Which lines of the data hold the word "computer"? Copy all of them.

## Saved data entries
▼

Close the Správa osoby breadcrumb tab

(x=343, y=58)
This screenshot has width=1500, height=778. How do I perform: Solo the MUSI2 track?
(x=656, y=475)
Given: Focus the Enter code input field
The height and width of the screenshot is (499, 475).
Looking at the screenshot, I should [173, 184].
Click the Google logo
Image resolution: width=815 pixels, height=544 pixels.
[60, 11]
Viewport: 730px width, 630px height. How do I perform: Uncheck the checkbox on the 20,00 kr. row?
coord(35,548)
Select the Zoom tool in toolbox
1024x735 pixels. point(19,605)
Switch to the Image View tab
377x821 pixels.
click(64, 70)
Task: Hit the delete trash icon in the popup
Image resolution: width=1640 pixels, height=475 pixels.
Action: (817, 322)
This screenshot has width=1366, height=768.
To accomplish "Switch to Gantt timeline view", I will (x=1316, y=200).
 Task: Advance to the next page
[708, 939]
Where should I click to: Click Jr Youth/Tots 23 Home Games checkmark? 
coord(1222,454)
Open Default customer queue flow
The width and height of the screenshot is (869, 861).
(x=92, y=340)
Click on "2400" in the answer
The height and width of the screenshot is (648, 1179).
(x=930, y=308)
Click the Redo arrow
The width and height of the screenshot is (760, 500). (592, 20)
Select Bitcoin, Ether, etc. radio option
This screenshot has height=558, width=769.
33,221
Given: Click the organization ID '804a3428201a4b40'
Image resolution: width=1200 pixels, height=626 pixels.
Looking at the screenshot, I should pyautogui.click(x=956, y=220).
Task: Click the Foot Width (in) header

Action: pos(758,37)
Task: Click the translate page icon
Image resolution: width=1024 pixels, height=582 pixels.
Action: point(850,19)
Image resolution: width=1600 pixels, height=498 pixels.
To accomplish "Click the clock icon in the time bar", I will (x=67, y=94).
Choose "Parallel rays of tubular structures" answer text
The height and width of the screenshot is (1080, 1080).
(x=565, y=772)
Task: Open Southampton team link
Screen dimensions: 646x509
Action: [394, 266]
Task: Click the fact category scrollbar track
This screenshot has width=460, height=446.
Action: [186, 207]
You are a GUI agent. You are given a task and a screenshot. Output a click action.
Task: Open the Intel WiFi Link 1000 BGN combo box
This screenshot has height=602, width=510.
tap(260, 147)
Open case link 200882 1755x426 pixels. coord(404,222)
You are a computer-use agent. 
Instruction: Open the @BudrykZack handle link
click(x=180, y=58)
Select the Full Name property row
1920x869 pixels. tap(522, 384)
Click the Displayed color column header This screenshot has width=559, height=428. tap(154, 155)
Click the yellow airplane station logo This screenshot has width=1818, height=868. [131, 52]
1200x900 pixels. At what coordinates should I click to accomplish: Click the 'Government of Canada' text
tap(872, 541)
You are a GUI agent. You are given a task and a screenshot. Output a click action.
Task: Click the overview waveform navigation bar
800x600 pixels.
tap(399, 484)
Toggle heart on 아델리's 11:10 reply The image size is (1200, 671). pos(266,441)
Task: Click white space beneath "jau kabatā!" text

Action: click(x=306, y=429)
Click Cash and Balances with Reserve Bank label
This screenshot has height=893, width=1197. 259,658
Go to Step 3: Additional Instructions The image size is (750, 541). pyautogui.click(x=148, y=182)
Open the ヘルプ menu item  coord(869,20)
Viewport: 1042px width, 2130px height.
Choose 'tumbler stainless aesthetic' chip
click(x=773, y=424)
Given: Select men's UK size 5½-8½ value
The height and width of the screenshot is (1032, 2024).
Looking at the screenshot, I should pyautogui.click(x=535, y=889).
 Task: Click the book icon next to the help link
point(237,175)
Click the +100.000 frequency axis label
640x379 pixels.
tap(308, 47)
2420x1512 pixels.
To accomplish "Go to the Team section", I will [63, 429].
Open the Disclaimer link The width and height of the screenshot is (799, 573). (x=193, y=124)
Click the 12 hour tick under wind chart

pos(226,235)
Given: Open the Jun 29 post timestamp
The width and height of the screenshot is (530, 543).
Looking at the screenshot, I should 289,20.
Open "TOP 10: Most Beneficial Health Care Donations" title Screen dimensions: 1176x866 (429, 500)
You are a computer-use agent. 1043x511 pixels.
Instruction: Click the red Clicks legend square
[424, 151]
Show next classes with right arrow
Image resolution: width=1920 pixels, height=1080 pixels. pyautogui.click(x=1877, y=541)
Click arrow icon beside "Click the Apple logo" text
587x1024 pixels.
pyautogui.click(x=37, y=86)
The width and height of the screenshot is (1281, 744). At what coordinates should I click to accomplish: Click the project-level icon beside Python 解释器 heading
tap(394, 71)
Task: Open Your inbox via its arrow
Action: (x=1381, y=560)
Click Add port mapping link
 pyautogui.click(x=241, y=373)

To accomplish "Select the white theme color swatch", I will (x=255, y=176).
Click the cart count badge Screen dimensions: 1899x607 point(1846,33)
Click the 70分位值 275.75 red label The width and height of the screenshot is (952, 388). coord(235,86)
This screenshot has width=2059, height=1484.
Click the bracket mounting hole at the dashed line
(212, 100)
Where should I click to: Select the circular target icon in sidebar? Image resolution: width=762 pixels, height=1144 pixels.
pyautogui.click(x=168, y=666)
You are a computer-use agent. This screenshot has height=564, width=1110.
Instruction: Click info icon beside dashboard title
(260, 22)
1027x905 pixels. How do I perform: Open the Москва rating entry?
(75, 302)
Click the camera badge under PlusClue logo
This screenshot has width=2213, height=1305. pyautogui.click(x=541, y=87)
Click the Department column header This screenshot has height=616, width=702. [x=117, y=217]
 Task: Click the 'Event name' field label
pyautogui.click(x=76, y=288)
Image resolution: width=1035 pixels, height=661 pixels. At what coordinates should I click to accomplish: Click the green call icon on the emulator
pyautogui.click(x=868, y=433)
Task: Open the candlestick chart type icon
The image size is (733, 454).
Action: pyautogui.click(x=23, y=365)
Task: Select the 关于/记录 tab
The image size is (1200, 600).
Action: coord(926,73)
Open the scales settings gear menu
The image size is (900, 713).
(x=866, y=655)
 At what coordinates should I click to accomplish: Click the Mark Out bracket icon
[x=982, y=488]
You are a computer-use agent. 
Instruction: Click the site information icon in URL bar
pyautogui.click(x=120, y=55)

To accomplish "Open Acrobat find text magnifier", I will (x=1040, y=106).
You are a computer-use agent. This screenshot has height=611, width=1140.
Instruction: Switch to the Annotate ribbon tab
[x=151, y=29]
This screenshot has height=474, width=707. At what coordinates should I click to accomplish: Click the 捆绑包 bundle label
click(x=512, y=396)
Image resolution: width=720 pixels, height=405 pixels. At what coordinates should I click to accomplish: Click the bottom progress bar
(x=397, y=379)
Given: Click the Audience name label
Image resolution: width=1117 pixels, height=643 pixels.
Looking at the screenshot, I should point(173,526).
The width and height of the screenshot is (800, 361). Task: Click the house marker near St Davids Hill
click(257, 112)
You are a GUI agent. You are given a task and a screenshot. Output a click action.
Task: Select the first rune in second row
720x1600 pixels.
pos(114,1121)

▲

## Completed exercise
You are a computer-use agent. 
You are a computer-use agent. 1043x511 pixels.
You are a computer-use agent. This screenshot has height=564, width=1110.
You are a computer-use agent. 
You are a computer-use agent. This screenshot has height=611, width=1140.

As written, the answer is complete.